ENTRIES SHOWN Block Start
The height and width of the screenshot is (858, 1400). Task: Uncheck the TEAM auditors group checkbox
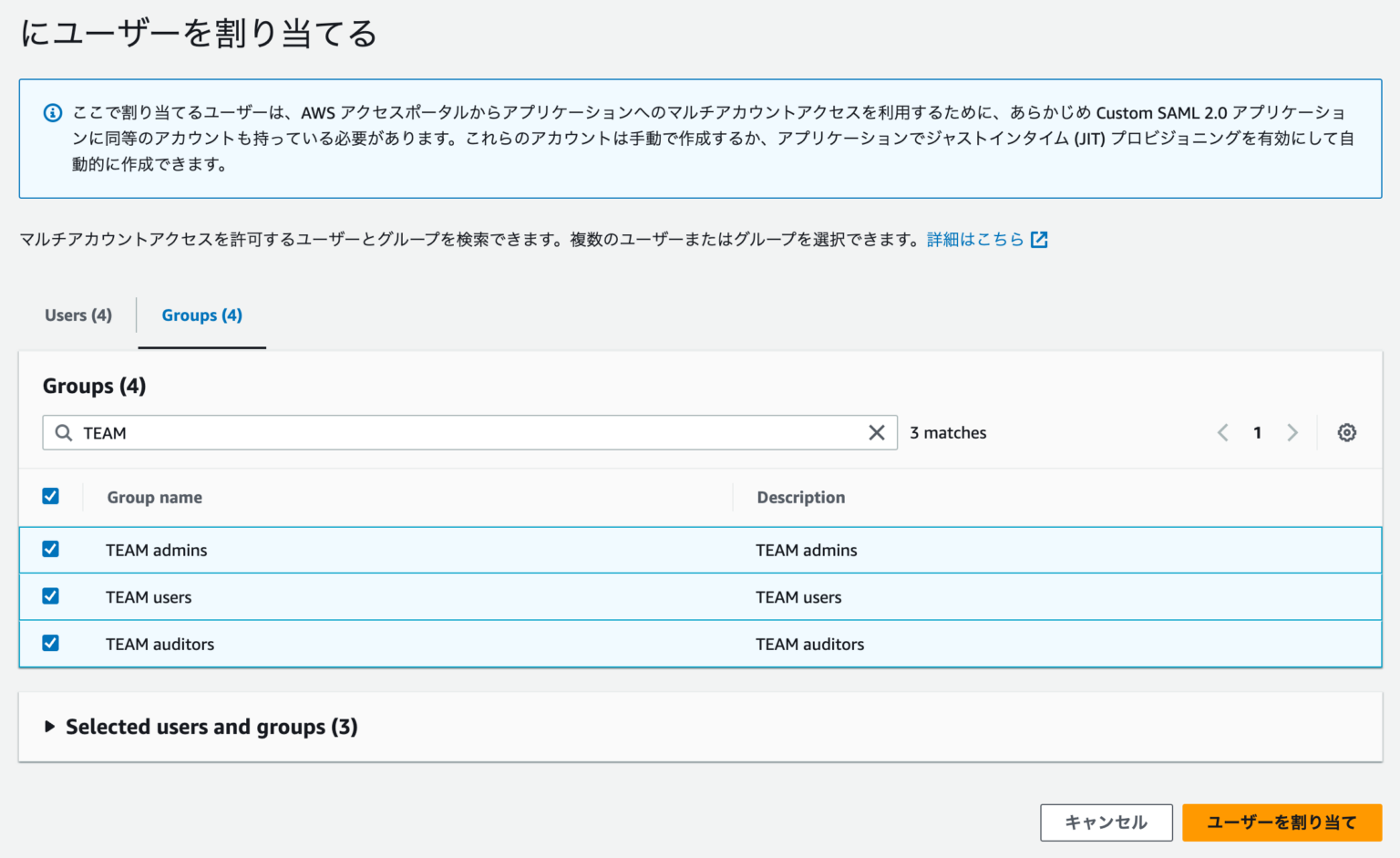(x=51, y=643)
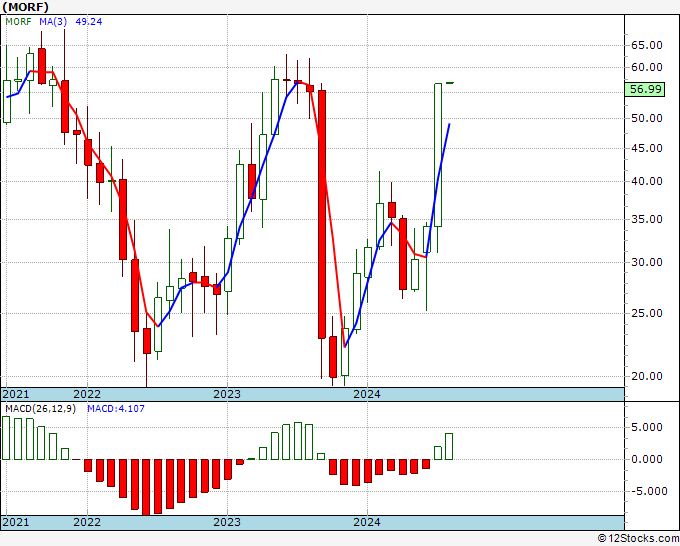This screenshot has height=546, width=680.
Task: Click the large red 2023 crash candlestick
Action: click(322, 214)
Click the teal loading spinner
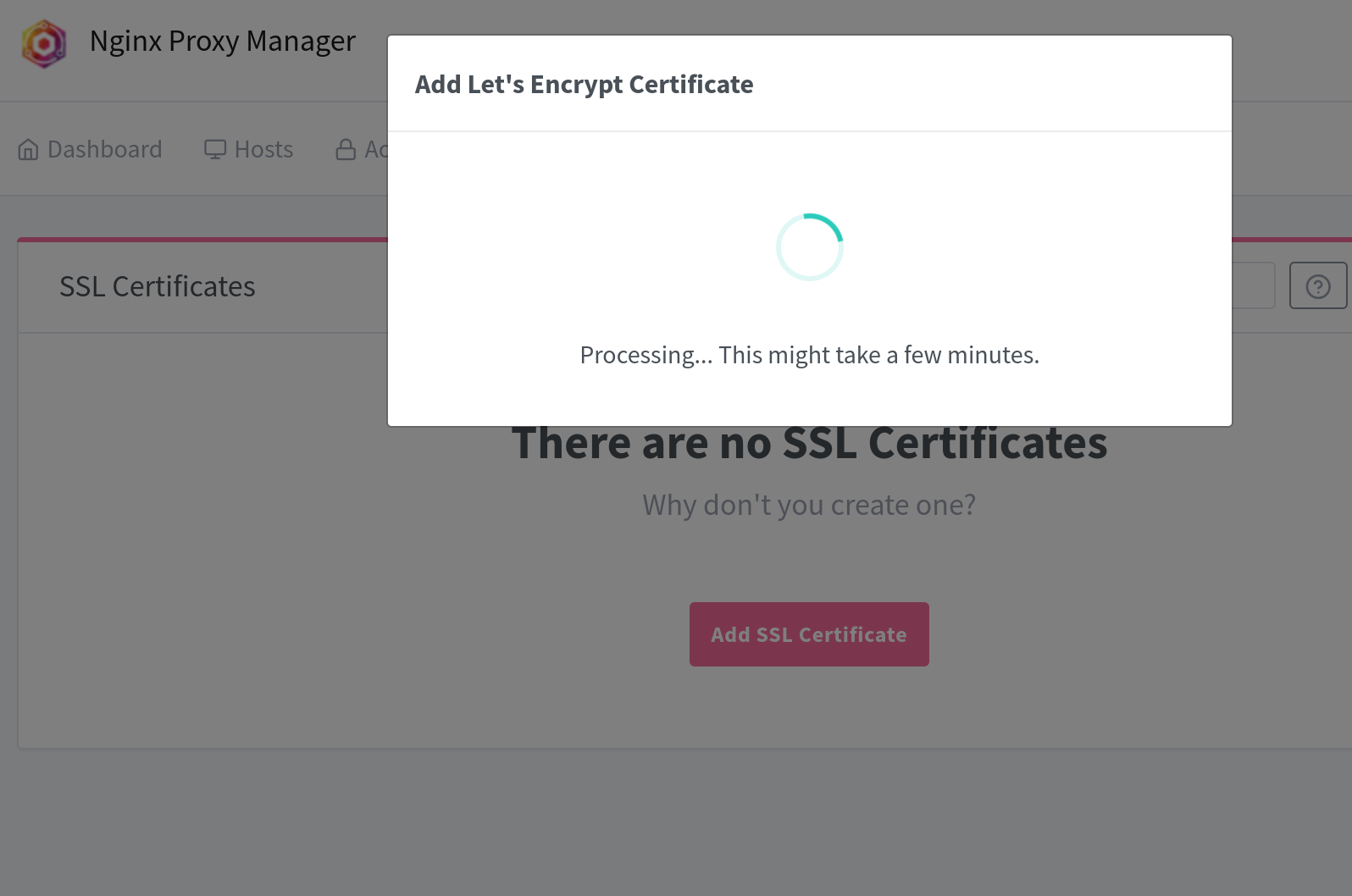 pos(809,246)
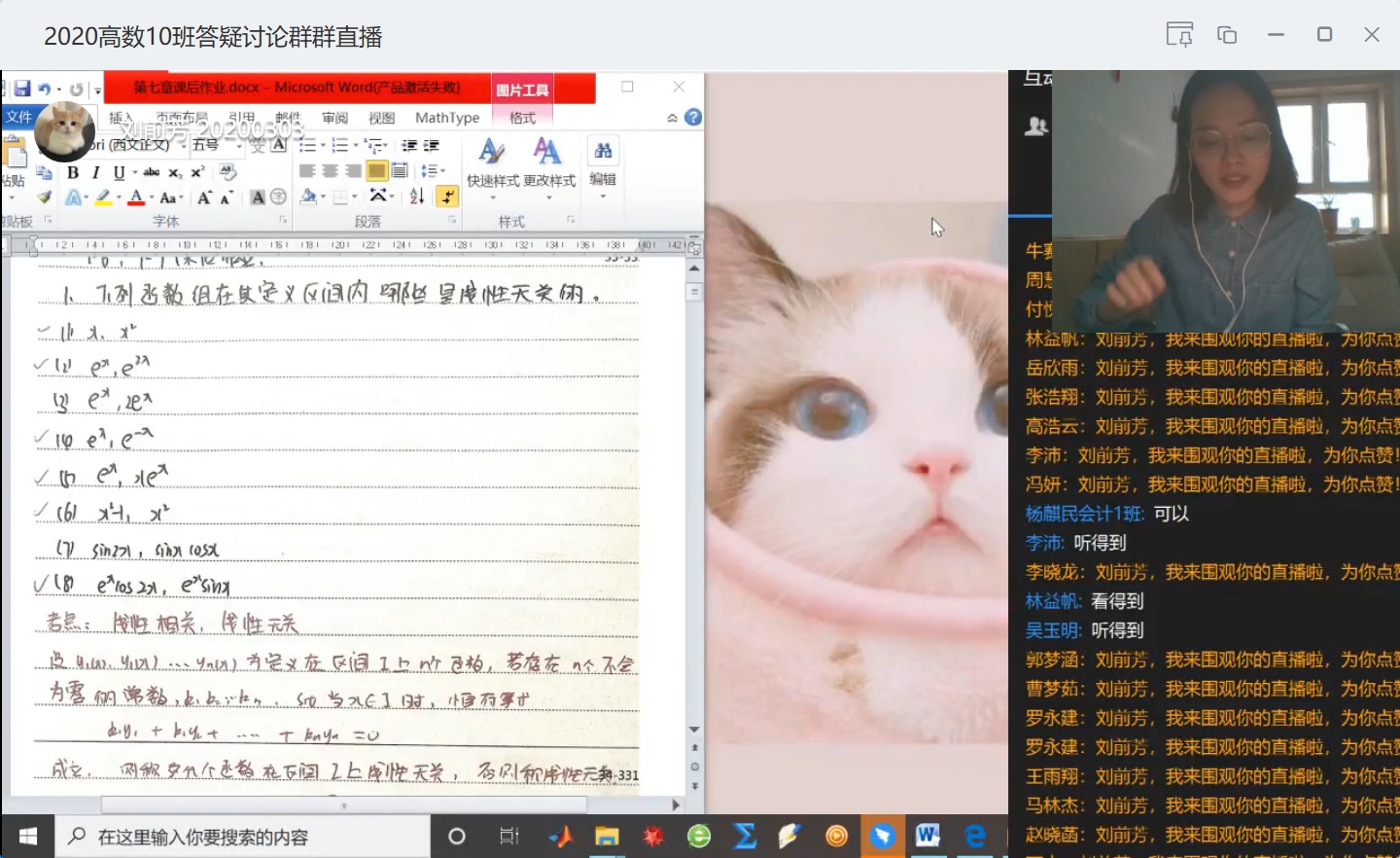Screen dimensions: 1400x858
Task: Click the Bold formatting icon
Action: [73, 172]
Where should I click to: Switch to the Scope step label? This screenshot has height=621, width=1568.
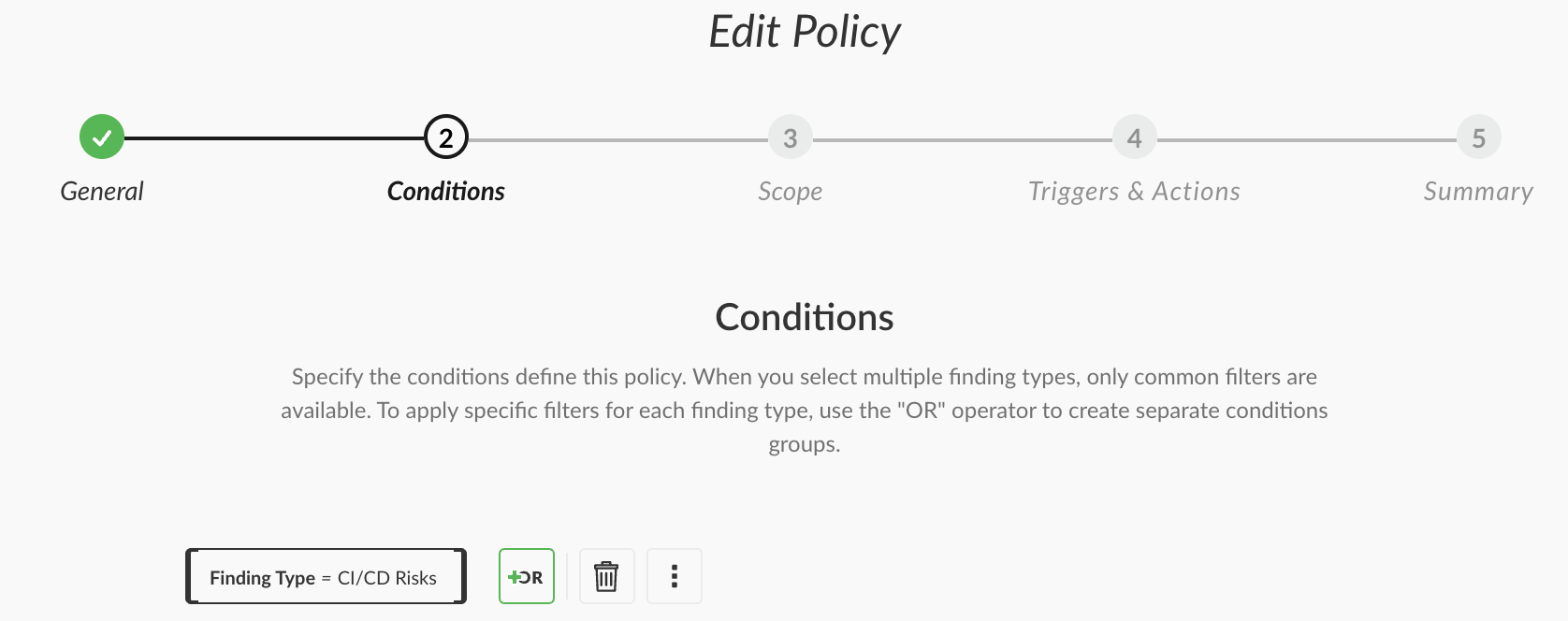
ENTRIES SHOWN Block End
◆ **WHAT YOU SHOULD DO**: The answer should be the records above, unchanged, with the pictures omitted.

◆ **TASK OUTPUT**:
The height and width of the screenshot is (858, 1400). Task: Uncheck the TEAM auditors group checkbox
(x=51, y=643)
This screenshot has height=546, width=680.
Task: Click the large red 2023 crash candlestick
Action: click(322, 214)
Click the teal loading spinner
 pos(809,246)
Screen dimensions: 1400x858
Task: Click the Bold formatting icon
Action: [73, 172]
Where should I click to: Switch to the Scope step label? This screenshot has height=621, width=1568.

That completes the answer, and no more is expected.